For each given gene list, protein-protein interaction enrichment analysis was carried out with the following databases: BioGrid6, InWeb_IM7, OmniPath8. The resultant network contains the subset of proteins that form physical interactions with at least another list member. If the network contains 3 to 500 proteins, Molecular Complex Detection (MCODE) algorithm9 was further applied to identify densely connected network components. The MCODE networks identified for individual gene lists were pooled and shown in Figure 3.

Pathway and process enrichment analysis was applied to each MCODE components independently and the three best-scoring (by p-value) terms were retained as the functional description of the corresponding components, shown in a table underneath each network plot within Figure 3.
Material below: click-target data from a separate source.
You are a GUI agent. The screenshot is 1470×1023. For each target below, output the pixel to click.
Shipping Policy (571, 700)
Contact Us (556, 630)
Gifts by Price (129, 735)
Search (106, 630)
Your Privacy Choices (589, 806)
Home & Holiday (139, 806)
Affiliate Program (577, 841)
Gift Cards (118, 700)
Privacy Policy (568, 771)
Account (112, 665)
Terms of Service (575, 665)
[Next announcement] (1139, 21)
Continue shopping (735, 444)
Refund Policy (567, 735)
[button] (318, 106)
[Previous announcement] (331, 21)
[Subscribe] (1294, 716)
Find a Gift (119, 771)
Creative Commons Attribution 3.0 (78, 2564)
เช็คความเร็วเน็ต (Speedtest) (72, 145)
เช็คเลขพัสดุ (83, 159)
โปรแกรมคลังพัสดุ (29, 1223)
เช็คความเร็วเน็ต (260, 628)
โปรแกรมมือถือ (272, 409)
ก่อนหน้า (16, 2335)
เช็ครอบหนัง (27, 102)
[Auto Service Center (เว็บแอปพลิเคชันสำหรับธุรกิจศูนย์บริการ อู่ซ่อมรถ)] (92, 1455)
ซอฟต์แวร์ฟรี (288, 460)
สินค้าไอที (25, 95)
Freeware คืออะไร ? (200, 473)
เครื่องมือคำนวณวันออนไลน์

Figure 3. Protein-protein interaction network and MCODE components identified in the gene lists.
GO Description Log10(P)
GO:0062023 collagen-containing extracellular matrix -28.7
GO:0031012 extracellular matrix -26.3
GO:0098644 complex of collagen trimers -22.6
Color MCODE GO Description Log10(P)
MCODE_1 GO:0005788 endoplasmic reticulum lumen -5.7

Reference

  1. Tripathi S. et al., Meta- and Orthogonal Integration of Influenza "OMICs" Data Defines a Role for UBR4 in Virus Budding. Cell Host & Microbe (2015) 18:723-735.
  2. Zar, J.H. Biostatistical Analysis 1999 4th edn., NJ Prentice Hall, pp. 523
  3. Hochberg Y., Benjamini Y. More powerful procedures for multiple significance testing. Statistics in Medicine (1990) 9:811-818.
  4. Cohen, J. A coefficient of agreement for nominal scales. Educ. Psychol. Meas. (1960) 20:27-46.
  5. Shannon P. et al., Cytoscape: a software environment for integrated models of biomolecular interaction networks. Genome Res (2003) 11:2498-2504.
  6. Stark C. et al. BioGRID: a general repository for interaction datasets. Nucleic Acids Res. (2006) 34:D535-539.
  7. Li T. et al. A scored human protein-protein interaction network to catalyze genomic interpretation. Nat. Methods. (2017) 14:61-64.
  8. Turei D. et al. A scored human protein-protein interaction network to catalyze genomic interpretation. Nat. Methods. (2016) 13:966-967.
  9. Bader, G.D. et al. An automated method for finding molecular complexes in large protein interaction networks. BMC bioinformatics (2003) 4:2.